一番組と共に新撰組屯所へとやってきた千歳は、大きな広間へ案内されここで待つよう沖田に言われた。
「言っとくけど、勝手に居なくならないでね。逃げられると斬っちゃうかもしれないから。」
去り際にさらりと沖田に言われた言葉を思い出し、千歳はぶるっと身震いした。
(さらっと礼を言って帰るつもりだったが、、、とんでもないところに付いてきちまったんじゃねぇのか。嫌な感じがする。)
早く帰りたい衝動に駆られるが、先程の沖田の言葉に動くに動けずいると、誰かが襖を開けた。
「いや〜、待たせて済まなかったね。君が斎藤くんが助けたという子か。俺は近藤だ。わざわざ礼を言いに来てくれたのだろう。今、茶菓子も用意させている。ゆっくりするといい。」
大きな声と人当たりの良い笑顔で出迎えるこの男こそが、新撰組局長 近藤 勇。
「ほんとによく似てやがる。」
続いて入ってきた長い黒髪に秀麗な男が、新撰組副長 土方 歳三。
「これじゃ、斎藤も間違えるよな。」
「今頃どうしてんのかな〜。元気にやってんのかな?」
「あいつはそう簡単には死なねぇだろう!」
その後ろから、ぞろぞろと入ってくる面々は二番組組長 永倉 新八、八番組組長 藤堂 平助、十番組組長 原田 左之助。
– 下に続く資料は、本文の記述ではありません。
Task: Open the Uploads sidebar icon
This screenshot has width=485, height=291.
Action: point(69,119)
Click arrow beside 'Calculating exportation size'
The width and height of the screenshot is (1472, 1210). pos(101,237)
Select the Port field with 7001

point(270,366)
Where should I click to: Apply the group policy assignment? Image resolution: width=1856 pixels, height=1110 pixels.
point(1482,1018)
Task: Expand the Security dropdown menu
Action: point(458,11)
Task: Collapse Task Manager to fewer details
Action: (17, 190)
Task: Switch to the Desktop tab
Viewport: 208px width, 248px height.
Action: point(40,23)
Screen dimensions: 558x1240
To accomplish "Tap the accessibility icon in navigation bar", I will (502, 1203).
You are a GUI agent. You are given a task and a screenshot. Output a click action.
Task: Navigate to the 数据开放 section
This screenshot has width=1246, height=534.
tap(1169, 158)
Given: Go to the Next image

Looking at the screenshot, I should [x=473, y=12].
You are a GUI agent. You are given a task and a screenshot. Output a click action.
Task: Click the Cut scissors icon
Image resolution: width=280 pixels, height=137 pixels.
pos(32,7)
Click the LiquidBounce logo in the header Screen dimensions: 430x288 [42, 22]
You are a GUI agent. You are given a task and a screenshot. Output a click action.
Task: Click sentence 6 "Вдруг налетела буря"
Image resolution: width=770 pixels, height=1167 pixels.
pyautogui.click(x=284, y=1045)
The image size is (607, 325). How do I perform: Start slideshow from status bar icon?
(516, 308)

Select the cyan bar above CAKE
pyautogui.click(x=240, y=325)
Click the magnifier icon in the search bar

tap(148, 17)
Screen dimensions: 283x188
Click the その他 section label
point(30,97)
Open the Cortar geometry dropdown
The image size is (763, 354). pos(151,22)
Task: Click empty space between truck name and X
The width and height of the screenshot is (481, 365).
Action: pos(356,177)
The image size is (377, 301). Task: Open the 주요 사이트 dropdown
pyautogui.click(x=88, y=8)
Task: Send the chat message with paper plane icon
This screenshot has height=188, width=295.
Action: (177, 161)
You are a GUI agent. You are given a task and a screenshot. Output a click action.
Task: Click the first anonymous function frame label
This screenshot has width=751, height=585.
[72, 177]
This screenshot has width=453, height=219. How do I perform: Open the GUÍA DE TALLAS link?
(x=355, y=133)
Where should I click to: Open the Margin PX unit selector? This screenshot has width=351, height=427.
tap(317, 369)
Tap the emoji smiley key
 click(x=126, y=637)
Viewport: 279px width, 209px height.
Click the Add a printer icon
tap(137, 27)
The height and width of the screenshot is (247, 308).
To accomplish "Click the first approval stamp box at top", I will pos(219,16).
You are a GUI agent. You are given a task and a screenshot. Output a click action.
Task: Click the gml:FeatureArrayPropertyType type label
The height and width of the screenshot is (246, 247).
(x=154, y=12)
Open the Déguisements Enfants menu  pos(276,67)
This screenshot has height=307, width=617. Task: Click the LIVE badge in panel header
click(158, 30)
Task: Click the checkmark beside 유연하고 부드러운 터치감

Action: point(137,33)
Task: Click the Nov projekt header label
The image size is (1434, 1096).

次々に入ってきた男達にまじまじと観られ、千歳は固まっていた。
(う、、、寒気がする。)
それに気付いた沖田がクスッと笑い、開け放たれた障子を閉めた。
千歳の横へやってくると、ドカッと座り、
「良く見ると髪の色も龍之介よりは淡いし、瞳の色も違うけどね。
とりあえず、座りましょうよ。この子、豆鉄砲を喰らった鳩みたいだし。」
そうだ、そうだなと座り込んだ男たちに、
(いや...輪になって取り囲んで座られても、それはそれで困るんだけど........)
こほんと咳払いをし、土方が話を切り出した。
「いきなり済まねえ。おまえが以前ここにいた奴によく似ててな、なんてぇか、みんな懐かしいんだ。良かったらしばらく話相手になってくれ。」
「はぁ・・・」
話相手というか勝手にわいわい盛り上がる男達に千歳は圧倒されつつも思案していた。
この中にあの深い藍色の瞳の兄さんはいないようだな。
助けられたときの記憶はちゃんとある。
あの眼差しが深すぎて忘れようとも、叶わない。
できることならもう一度逢いたいと心の何処かで期待していたが、いないということだろう。
期待なんてするもんじゃあないな。
ふっと苦笑いした千歳は、
「あの〜、悪いがそろそろお暇する。本当にありがとう。助けてくれた兄さんにも、そう伝えてくれ。」
頭を深く下げると、
「ああ、もうそんな時間か。では達者でな。またいつでも遊びに来なさい。今日は楽しかったよ。」
「おい、近藤さん、いつでもって訳にはいかねえだろう。」
「おお、そうだったな、すまん、トシ。」
一同がどっと笑う。
(なに?ここ笑うとこなのか?)
千歳は、取り敢えず苦笑いを張り付けていた。
皆に見送られ帰路に着く。
流れ者に優しくするなんて、変わった奴等。
そう思い、屋敷を後にした千歳だった。